- **Aim of the task**
Copy the data from the line with "Where should I click to: Toggle" to the line with "click(16, 36)", swapping "checkbox" for "tick box" and leaving everything else unchanged. Give only those lines.
— start Provided entries —
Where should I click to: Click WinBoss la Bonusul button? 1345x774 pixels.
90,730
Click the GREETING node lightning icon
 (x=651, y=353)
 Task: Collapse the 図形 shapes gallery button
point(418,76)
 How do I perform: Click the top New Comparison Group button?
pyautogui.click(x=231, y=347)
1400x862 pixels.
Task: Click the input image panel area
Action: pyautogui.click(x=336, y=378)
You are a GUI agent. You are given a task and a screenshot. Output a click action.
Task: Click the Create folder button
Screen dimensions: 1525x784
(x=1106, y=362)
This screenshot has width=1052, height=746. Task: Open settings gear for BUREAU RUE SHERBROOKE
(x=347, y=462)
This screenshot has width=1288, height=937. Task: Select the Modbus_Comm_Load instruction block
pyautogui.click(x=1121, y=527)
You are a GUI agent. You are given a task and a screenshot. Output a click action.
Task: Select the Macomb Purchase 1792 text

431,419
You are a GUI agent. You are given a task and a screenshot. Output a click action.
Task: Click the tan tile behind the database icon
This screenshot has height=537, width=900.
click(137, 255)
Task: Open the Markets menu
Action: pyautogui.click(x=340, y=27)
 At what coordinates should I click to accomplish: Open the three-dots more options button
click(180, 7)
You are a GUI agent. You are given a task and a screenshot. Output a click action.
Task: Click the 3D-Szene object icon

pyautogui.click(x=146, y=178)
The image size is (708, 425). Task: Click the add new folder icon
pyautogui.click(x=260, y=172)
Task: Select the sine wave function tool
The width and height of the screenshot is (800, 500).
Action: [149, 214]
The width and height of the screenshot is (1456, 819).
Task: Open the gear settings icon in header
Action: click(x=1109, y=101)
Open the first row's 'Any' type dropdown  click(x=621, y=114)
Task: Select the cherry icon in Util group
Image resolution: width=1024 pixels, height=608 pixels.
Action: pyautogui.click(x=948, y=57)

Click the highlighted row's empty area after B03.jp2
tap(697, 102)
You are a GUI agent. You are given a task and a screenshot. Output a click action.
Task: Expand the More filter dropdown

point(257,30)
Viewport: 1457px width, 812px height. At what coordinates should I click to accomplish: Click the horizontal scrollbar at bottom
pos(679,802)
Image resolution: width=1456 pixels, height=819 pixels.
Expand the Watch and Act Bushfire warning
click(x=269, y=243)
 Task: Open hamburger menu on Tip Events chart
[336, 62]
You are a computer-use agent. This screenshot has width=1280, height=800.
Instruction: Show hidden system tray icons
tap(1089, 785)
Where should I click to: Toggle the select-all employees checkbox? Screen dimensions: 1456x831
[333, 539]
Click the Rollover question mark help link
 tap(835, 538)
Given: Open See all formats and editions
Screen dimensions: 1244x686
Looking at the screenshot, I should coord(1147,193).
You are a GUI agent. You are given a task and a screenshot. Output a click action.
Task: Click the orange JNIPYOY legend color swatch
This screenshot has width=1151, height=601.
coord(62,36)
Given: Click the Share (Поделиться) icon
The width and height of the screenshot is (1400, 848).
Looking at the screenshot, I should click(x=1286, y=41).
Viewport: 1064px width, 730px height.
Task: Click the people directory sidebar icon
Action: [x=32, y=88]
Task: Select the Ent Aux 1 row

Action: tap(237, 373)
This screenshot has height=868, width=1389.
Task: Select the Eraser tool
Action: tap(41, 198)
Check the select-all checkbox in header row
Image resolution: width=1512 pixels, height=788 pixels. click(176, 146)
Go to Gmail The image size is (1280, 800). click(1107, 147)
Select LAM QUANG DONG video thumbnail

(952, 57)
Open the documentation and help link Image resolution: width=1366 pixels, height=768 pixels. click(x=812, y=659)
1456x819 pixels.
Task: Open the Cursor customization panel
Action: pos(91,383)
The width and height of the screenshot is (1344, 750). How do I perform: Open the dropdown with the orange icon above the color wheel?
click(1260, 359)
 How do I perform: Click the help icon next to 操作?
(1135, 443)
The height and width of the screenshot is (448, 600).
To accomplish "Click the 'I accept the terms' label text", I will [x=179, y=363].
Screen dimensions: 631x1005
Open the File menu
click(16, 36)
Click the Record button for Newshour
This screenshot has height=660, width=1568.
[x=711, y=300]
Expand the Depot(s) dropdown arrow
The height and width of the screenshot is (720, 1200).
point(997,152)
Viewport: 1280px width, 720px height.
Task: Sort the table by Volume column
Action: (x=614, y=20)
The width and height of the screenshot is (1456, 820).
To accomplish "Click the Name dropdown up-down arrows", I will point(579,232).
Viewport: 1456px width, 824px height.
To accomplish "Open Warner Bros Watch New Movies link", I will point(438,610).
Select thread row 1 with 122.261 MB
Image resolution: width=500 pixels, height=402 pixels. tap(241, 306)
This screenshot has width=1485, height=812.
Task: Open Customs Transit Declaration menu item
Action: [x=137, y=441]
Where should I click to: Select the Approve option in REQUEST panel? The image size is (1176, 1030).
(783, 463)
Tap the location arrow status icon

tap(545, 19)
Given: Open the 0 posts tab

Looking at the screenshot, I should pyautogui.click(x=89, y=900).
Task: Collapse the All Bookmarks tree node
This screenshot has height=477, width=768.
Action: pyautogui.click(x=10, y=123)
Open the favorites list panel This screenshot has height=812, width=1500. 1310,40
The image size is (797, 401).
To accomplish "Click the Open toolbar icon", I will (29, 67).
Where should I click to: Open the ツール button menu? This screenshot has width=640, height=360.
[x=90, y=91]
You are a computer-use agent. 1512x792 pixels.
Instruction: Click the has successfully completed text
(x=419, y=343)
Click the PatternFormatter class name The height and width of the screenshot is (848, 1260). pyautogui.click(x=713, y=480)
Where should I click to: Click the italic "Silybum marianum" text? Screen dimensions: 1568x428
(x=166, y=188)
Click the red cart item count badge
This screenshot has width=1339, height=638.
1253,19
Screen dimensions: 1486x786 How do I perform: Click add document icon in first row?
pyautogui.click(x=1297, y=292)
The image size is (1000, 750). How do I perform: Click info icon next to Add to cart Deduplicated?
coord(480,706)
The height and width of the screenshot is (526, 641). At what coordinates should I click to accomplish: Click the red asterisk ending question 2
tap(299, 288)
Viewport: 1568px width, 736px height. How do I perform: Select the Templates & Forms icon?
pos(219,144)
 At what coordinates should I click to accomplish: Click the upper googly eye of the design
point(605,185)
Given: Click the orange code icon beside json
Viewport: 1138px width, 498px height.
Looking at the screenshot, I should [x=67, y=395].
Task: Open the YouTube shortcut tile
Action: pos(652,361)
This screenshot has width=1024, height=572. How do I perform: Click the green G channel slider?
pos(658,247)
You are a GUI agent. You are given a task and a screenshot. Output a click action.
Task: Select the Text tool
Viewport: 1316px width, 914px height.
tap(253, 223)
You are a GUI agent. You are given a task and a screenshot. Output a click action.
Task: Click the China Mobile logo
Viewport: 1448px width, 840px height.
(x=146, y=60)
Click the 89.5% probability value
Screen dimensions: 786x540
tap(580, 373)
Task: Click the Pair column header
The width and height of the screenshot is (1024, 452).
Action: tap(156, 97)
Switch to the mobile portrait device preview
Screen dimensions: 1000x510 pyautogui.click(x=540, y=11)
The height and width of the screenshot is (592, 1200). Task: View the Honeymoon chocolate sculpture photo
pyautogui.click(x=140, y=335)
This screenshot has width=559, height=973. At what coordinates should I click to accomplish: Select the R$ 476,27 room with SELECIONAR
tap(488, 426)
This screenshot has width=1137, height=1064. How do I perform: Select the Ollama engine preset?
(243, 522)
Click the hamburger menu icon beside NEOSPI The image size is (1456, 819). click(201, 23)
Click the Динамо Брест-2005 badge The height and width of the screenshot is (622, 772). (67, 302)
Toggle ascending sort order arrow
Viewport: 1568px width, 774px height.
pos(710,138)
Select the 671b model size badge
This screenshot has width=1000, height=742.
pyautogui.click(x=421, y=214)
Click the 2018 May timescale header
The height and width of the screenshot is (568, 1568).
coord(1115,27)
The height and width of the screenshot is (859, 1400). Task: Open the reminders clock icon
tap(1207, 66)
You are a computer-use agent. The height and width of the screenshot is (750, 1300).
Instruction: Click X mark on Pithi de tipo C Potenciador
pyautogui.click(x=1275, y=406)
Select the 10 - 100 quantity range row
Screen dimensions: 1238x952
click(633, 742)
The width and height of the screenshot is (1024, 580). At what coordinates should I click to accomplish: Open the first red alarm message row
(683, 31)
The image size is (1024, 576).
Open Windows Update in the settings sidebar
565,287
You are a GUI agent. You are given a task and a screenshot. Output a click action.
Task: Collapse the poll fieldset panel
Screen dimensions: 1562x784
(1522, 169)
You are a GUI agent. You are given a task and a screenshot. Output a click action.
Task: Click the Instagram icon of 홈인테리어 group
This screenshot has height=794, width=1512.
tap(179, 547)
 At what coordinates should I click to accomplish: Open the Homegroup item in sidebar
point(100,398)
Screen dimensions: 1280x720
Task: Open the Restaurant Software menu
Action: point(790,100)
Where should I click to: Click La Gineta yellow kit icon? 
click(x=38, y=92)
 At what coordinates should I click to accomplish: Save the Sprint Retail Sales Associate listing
— end Provided entries —
- **Output for this exercise**
Where should I click to: Toggle the select-all employees tick box? Screen dimensions: 1456x831
[333, 539]
Click the Rollover question mark help link
 tap(835, 538)
Given: Open See all formats and editions
Screen dimensions: 1244x686
Looking at the screenshot, I should coord(1147,193).
You are a GUI agent. You are given a task and a screenshot. Output a click action.
Task: Click the orange JNIPYOY legend color swatch
This screenshot has width=1151, height=601.
coord(62,36)
Given: Click the Share (Поделиться) icon
The width and height of the screenshot is (1400, 848).
Looking at the screenshot, I should click(x=1286, y=41).
Viewport: 1064px width, 730px height.
Task: Click the people directory sidebar icon
Action: [x=32, y=88]
Task: Select the Ent Aux 1 row

Action: tap(237, 373)
This screenshot has height=868, width=1389.
Task: Select the Eraser tool
Action: tap(41, 198)
Check the select-all tick box in header row
Image resolution: width=1512 pixels, height=788 pixels. click(176, 146)
Go to Gmail The image size is (1280, 800). click(1107, 147)
Select LAM QUANG DONG video thumbnail

(952, 57)
Open the documentation and help link Image resolution: width=1366 pixels, height=768 pixels. click(x=812, y=659)
1456x819 pixels.
Task: Open the Cursor customization panel
Action: pos(91,383)
The width and height of the screenshot is (1344, 750). How do I perform: Open the dropdown with the orange icon above the color wheel?
click(1260, 359)
 How do I perform: Click the help icon next to 操作?
(1135, 443)
The height and width of the screenshot is (448, 600).
To accomplish "Click the 'I accept the terms' label text", I will [x=179, y=363].
Screen dimensions: 631x1005
Open the File menu
click(16, 36)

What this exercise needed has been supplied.